- Vĩnh Linh commune
- Vĩnh Linh Location within Vietnam
- Coordinates: 17°04′14″N 107°00′28″E﻿ / ﻿17.07056°N 107.00778°E
- Country: Vietnam
- Region: North Central Coast
- Province: Quảng Trị
- Time zone: UTC+7 (UTC + 7)

= Vĩnh Linh =

Vĩnh Linh (/vi/ hoe-saw) is a commune (xã) of Quảng Trị province, Vietnam.

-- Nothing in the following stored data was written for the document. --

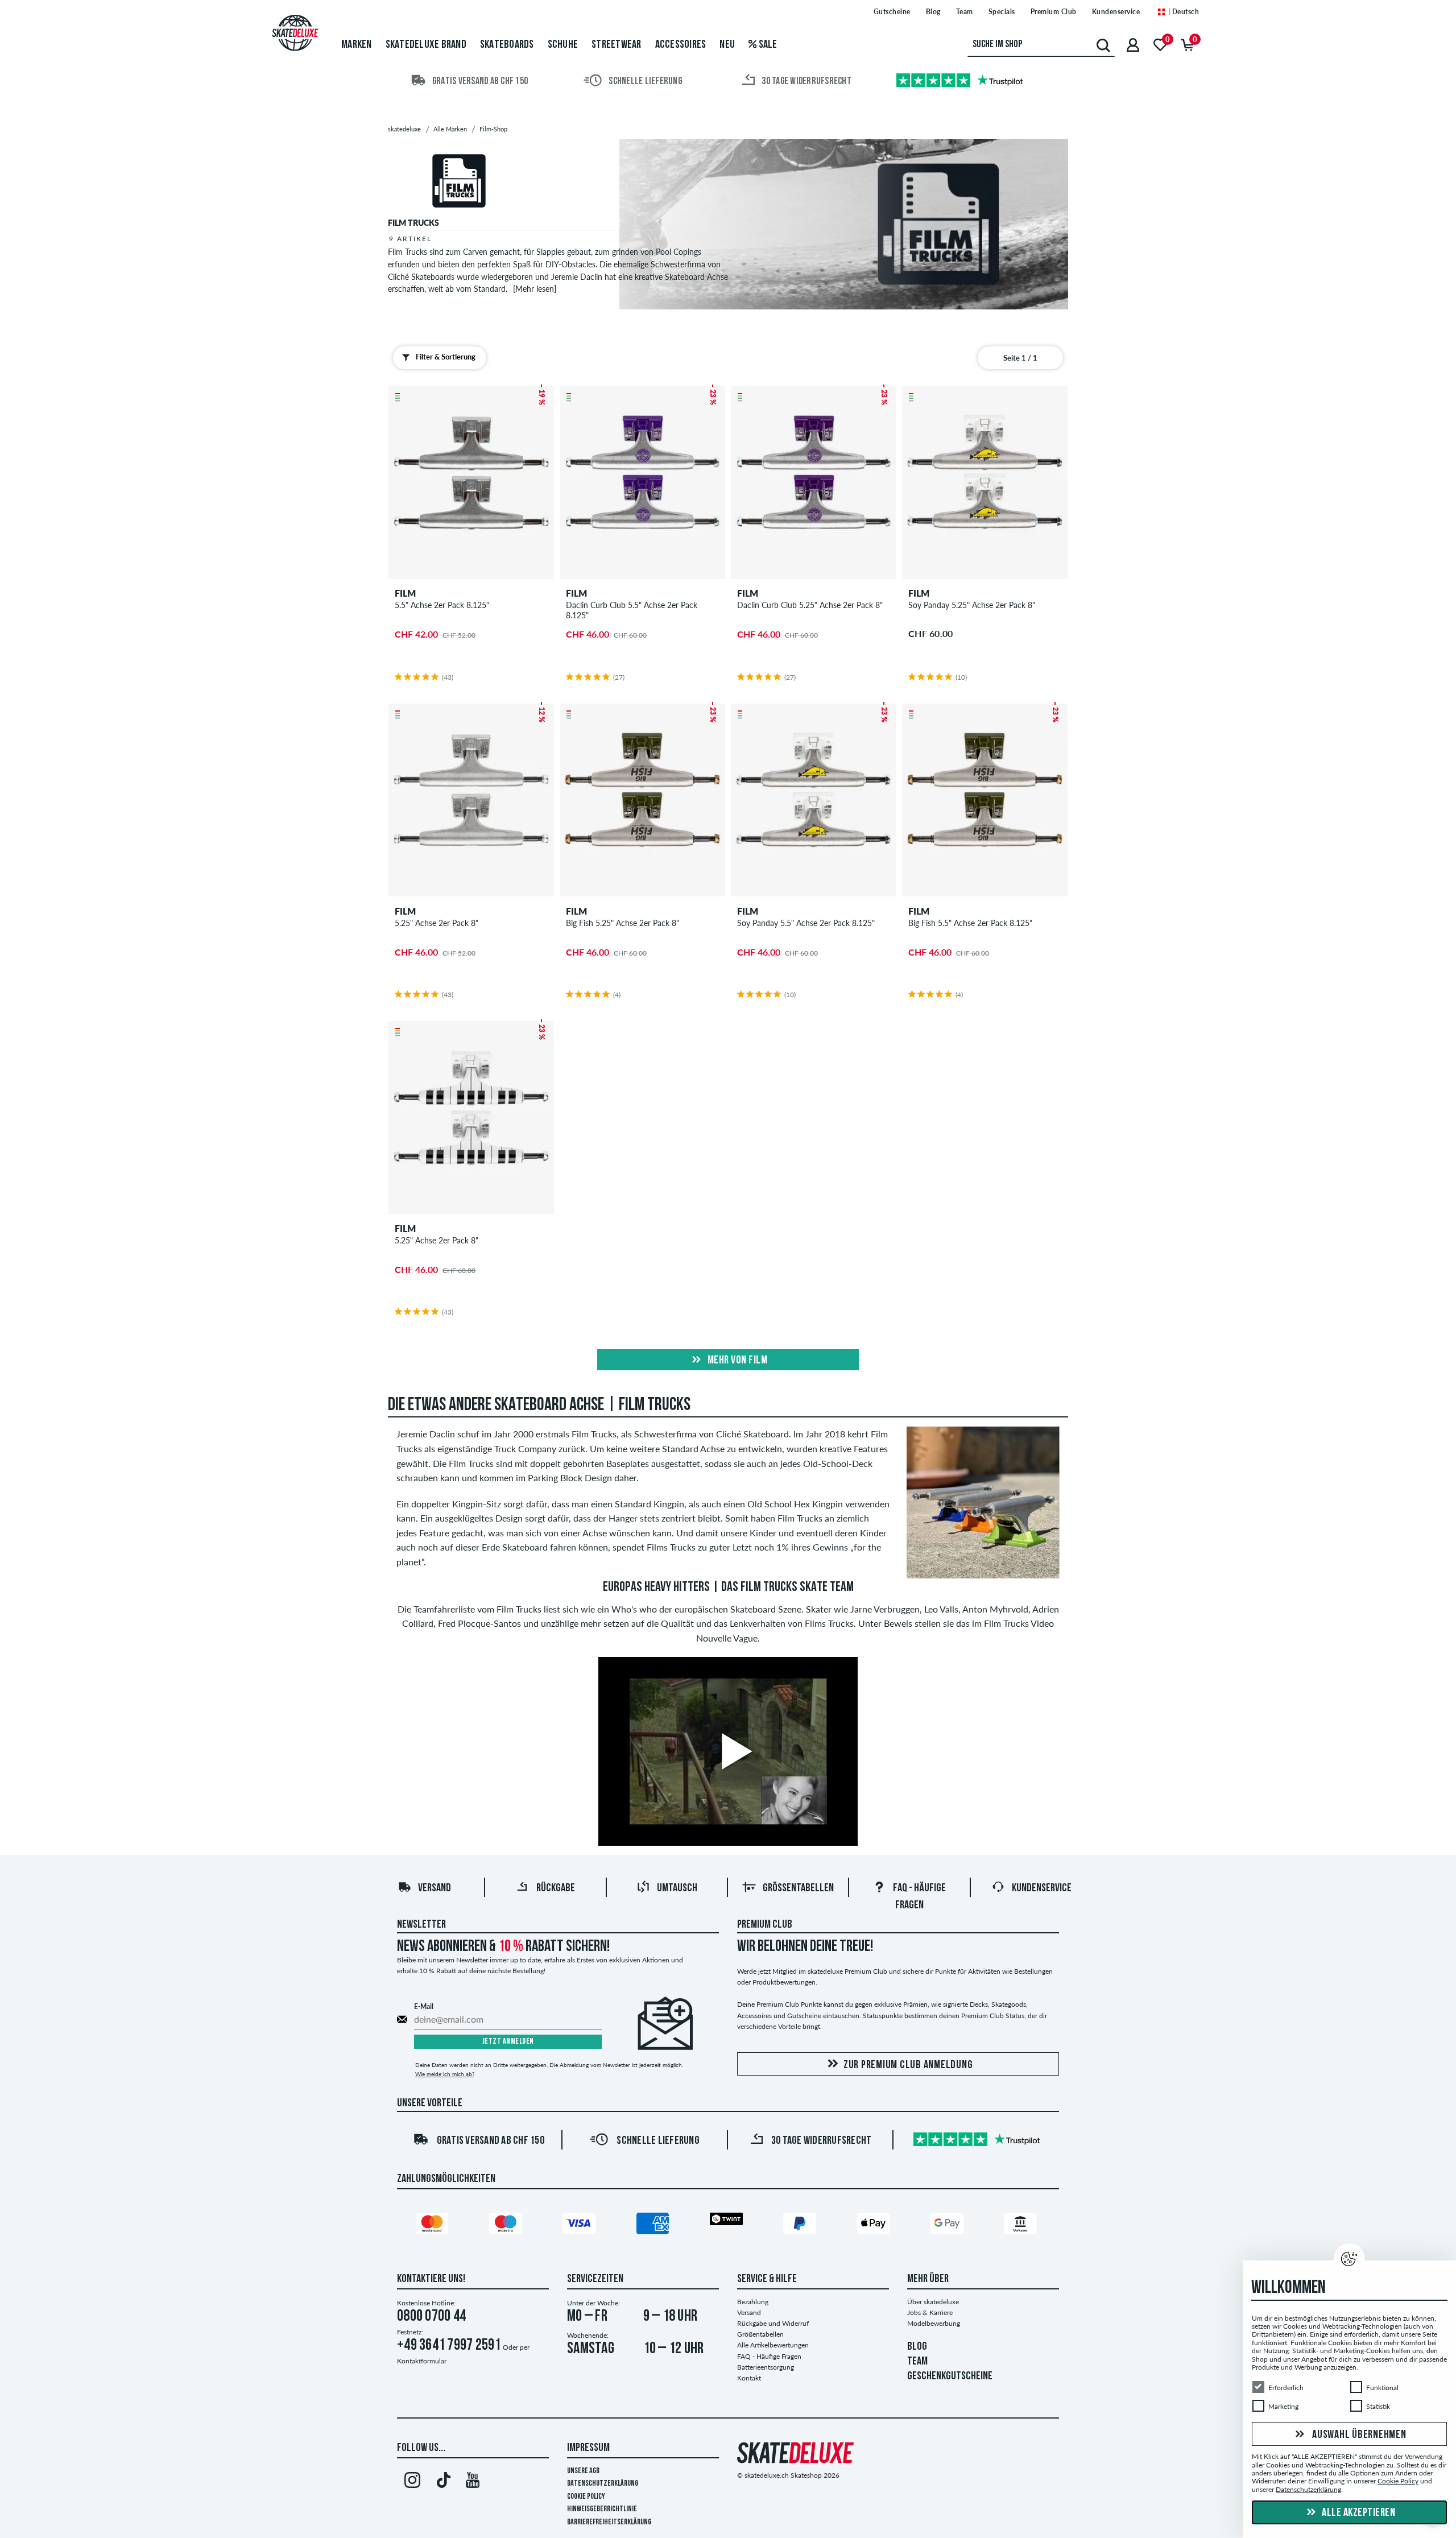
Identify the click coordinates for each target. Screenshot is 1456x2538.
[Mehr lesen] (534, 289)
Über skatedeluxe (933, 2301)
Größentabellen (798, 1888)
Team (964, 11)
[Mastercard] (434, 2226)
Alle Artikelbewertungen (773, 2345)
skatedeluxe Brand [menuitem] (426, 45)
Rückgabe (555, 1888)
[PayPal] (801, 2226)
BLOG (917, 2347)
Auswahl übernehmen (1358, 2435)
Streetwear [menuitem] (617, 45)
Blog (933, 11)
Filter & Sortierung (445, 356)
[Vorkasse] (1022, 2226)
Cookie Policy (586, 2496)
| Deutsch (1182, 11)
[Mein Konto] (1133, 44)
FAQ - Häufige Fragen (769, 2356)
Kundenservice (1116, 11)
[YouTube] (473, 2482)
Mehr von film (736, 1360)
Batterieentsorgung (765, 2367)
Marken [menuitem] (356, 45)
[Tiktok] (442, 2482)
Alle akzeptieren (1358, 2513)
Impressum (588, 2448)
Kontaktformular (421, 2361)
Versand (434, 1888)
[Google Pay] (948, 2226)
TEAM (917, 2361)
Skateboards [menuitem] (507, 45)
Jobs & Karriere (930, 2312)
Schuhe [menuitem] (563, 45)
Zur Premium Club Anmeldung (908, 2065)
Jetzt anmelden (508, 2041)
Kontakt (749, 2378)
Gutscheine (892, 11)
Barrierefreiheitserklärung (609, 2522)
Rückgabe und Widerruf (773, 2323)
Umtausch (677, 1888)
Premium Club (1054, 11)
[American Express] (654, 2226)
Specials (1001, 11)
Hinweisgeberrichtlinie (602, 2509)
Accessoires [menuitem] (680, 45)
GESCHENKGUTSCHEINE (949, 2376)
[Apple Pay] (875, 2226)
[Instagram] (412, 2482)
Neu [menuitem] (727, 45)
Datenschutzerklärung (602, 2483)
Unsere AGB (583, 2471)
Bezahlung (752, 2301)
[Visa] (580, 2226)
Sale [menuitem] (766, 45)
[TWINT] (728, 2221)
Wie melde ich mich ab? (444, 2073)
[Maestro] (507, 2226)
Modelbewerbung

It is one of the 78 new wards, communes and special zones of the province following the reorganization in 2025.

On June 16, 2025, the Standing Committee of the National Assembly issued Resolution No. 1680/NQ-UBTVQH15 on the reorganization of commune-level administrative units in Quảng Trị Province in 2025. Accordingly, Hồ Xá Township, Vĩnh Long Commune, and Vĩnh Chấp Commune were merged to form a new commune named Vĩnh Linh Commune.

==History==
The 1600s Vietnamese ruler Nguyen Phuoc Tan personally supervised the dredging of Hồ Xá port so as to enable its use for the transport of rice.

The South Vietnamese government reported in 1962 that the People's Army of Vietnam built an airport in Hồ Xá with assistance from Soviet Union and China. French American John Gerassi wrote that during the United States presidency of Lyndon B. Johnson, United States aircraft bombed markets in the township. Hospitals were bombed by United States aircraft in the 1960s. A military base in Hồ Xá was a priority bombing in 1965 that the United States military based on "prisoner interrogations, captured documents, and agent intelligence." The North Vietnamese Army propaganda radio station Radio Hanoi broadcast in 1965 that hospitals, school, and streets were targeted while the Indian journalist Harsh Deo Malaviya wrote in Socialist Congressman about the United States bombing Hồ Xá and nearby Nam Ho in 1966. The United States Central Intelligence Agency published a North Vietnam radio broadcast which mentioned the 1965 bombings of the township. Hồ Xá was once known as the "B-52 bomb pocket" due to multiple Boeing B-52 Stratofortress constantly bombing the township. A 1994 article in The World mentions a villager remarking on how it was a miracle for the township to have running water.

A pink signpost that is across from a petrol station points toward the Vịnh Mốc tunnels in Quảng Trị, where people stayed to escape American bombings. A section is open for the public to tour and there is a museum by the entrance.